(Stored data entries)
^^^^^^^^^^^^^^^^
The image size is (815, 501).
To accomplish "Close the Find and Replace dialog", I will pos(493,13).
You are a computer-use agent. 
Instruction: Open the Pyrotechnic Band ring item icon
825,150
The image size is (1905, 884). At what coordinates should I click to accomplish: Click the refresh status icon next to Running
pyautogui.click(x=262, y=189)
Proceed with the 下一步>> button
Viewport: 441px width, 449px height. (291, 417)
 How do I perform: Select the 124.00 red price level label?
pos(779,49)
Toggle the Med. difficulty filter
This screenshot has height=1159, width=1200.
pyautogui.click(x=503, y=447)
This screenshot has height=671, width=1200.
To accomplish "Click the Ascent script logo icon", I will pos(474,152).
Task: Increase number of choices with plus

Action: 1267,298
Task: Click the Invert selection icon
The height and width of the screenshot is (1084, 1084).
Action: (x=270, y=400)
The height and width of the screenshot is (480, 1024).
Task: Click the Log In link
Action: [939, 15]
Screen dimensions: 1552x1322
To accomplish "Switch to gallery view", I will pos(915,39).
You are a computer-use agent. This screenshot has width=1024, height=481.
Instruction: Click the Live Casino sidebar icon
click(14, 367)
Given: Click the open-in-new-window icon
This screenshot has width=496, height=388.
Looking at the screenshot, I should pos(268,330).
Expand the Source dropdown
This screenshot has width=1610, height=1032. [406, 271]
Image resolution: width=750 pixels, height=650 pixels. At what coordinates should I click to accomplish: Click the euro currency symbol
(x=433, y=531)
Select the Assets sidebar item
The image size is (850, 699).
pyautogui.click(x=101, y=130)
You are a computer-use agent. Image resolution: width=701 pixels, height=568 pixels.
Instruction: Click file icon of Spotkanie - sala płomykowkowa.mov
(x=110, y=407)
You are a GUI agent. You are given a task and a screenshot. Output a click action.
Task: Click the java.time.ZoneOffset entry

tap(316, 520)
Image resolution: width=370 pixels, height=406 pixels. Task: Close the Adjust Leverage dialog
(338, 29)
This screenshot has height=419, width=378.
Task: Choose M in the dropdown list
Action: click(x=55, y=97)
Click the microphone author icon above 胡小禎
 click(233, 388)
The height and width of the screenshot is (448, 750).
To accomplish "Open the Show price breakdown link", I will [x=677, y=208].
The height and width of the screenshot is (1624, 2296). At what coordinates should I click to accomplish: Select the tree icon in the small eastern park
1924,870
^^^^^^^^^^^^^^^^
Scan the lines above for the word "will" and copy every one where it occurs.

◆ **Worked solution**
To accomplish "Close the Find and Replace dialog", I will pos(493,13).
To accomplish "Click the Ascent script logo icon", I will pos(474,152).
To accomplish "Switch to gallery view", I will pos(915,39).
To accomplish "Open the Show price breakdown link", I will [x=677, y=208].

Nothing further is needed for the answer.